SGLang: Efficient Execution of Structured Language Model Programs

Paper: https://arxiv.org/abs/2312.07104

What is the problem, and why is it important?

LLMs have started to be used as Agents, and this involves capabilities such as multi-round planning, reasoning, and interacting with environments (tool usage). This involves multiple dependent generation steps, and this is handled through an “LM program”, which control and schedule these generation steps. They key properties of LM programs are that they intersperse LLM calls with control flow, and they receive and produce structured inputs and outputs.

However, there is no efficient system to execute these LM programs – existing systems are too far general and removed from the specific workload to be computation and memory-efficient (no reuse of KV Cache across generation calls, batching across requests with similar structure not fully developed).

This is an important problem because having efficient ways to integrate LLMs into real world environments is critical.

The main proposed idea(s).

Structured Generation Language offers a way to efficiently execute LM programs. It is made up of a front-end and a back-end.

SGLang introduces RadixAttention, which allows reusing KV Cache across multiple generation calls. It also uses a compressed FSM for decoding for structured outputs, like JSON (compile into/represent constraints, allowing decoding of multiple tokens instead of one-at-a-time). Finally, SGLang supports API-only models, and speculative execution for multi-call API model programs. It supports flexible parallelism schemes, disaggregated prefill/decode, continuous batching, load balancing, etc.

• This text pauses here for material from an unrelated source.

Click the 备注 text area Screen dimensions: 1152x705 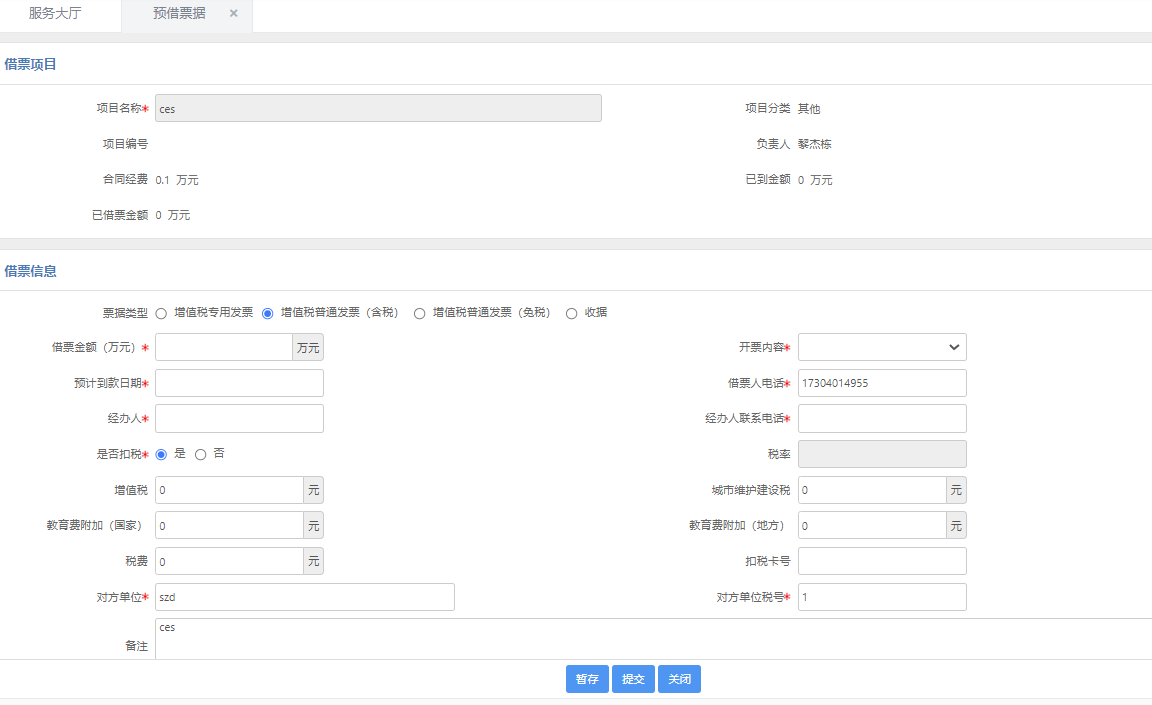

Overall, SGLang achieves 6.4x higher throughput.

A summary of your understanding of different components of the proposed technique, e.g., the purpose of critical design choices.

The frontend provides primitives to allow adding content to the prompt, generation calls, and parallelizing the workflow. This allows users to easily see the full reasoning flow in a multi agent system, for example.

In the backend runtime, the KV Cache is reused for requests that share a prefix (system prompt in chained generation calls, etc). This is stored in a radix tree, which is specific type of prefix tree, allowing new requests to reuse the KV cache of the longest matching prefix in the tree. This tree has an LRU policy (also ensures to not evict entries used by running requests). This improves throughput. This routing in the prefix tree is done by taking into account which worker has the highest chance of a prefix cache hit.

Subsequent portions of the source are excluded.